Zebra, $5.99, ISBN 0-8217-7327-5
Historical Romance, 2002
Dear readers, please, I beg you, please do read the first book in this series, A Question of Honor first before attempting to tackle The Exiles. Don’t be like me. I’ve read the first book, but I found it so unmemorable that I barely remember a thing about that book. Worse, I’ve already sent it packing to the UBS (sorry, Ms Abrams, but I need space in the apartment for the new super big screen color TV so that I can see my darling Simon Baker in all his glory – you understand, right?). It is not a pretty sight watching me scratching my head raw trying to make heads or tails out of this story.
Yes, no back story here, not even a prologue to explain the mess a newbie will soon be finding herself knee-deep in. The plot continues from the previous book, where our French villain is free again to cause havoc and mayhem. Something about our heroine Elizabeth DeQuincy having forced to run away and dress up as a boy only to lose all her money (memo to Daddies in romance novels: for the love of God, Allah, Yahweh, Buddha, L Ron Hubbard, please, please lock your daughters and throw away the key before they kill themselves venturing into the scary world outside) and finding protection with a gentleman double-spy fencer named Sommers.
Lots of intrigue. I don’t know what is going on. Characters pop up, and I don’t know who they are. They do things, and I don’t what or why they are doing the things they do. Finally, I just clutch my head and dunk it into a bucket of ice water to ease the throbbing migraine in my head.
This is a very plot-driven story, but never mind, I’ll try again. I’m not going to buy A Question of Honor again just to make heads or tails of this story, forget it, but this time, I’ll just stop caring about making sense of things and just enjoy.
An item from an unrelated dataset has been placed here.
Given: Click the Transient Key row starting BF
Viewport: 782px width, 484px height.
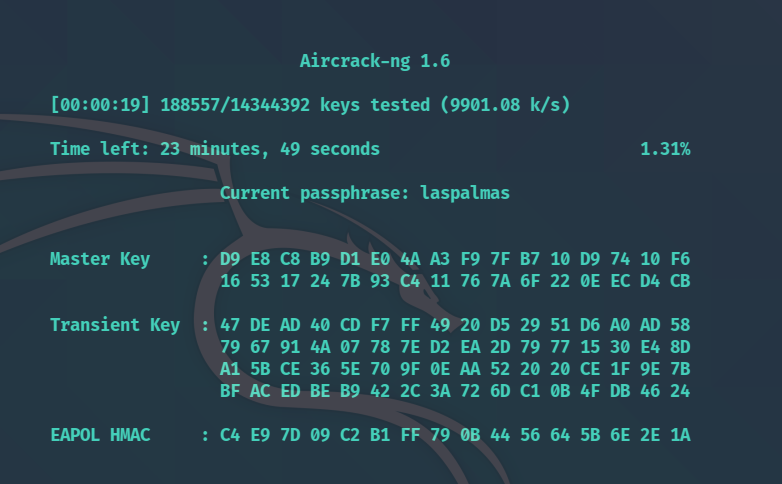Looking at the screenshot, I should [455, 391].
I can’t enjoy. Did I mention that the romance is almost non-existent? The heroine spends almost all the time being believed by everyone – including the hero – as a boy, so the interactions between her and the hero are more semi-casual in nature, ie between an older brother and a younger sibling. She has a crush on him, but he doesn’t reciprocate, not even in a homoerotic way. Therefore, there is no romantic relationship developing at all, and the whole rushed (somewhat) happy-ever-after in the end adds to yet another bewildering element in this story.
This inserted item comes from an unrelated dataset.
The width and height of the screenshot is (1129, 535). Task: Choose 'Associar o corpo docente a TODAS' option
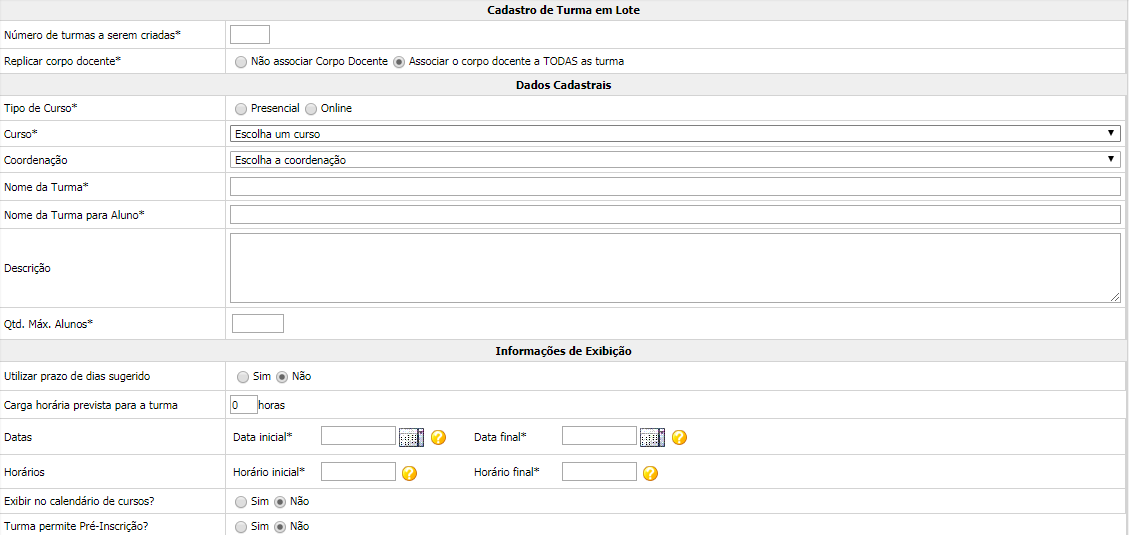click(399, 62)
With a large ensemble of cast whose positions and roles in this chess board are never or very, very slowly made clear and a plot that spills over from the last book without even an “Excuse me”, The Exiles is a pure exercise of frustration for me. My only crime is to choose a TV over A Question of Honor, and while Ms Abrams may see this as a fitting crime for the punishment she inflicted on me with The Exiles, I would still beg to differ. It is unfair for a non-standalone book that is actually part of a series to not have any labels or warnings on the cover or in a foreword.
Tit for tat, though, eh? The Exiles, well, gets exiled to the UBS. I need more room in my apartment for a brand new stereo.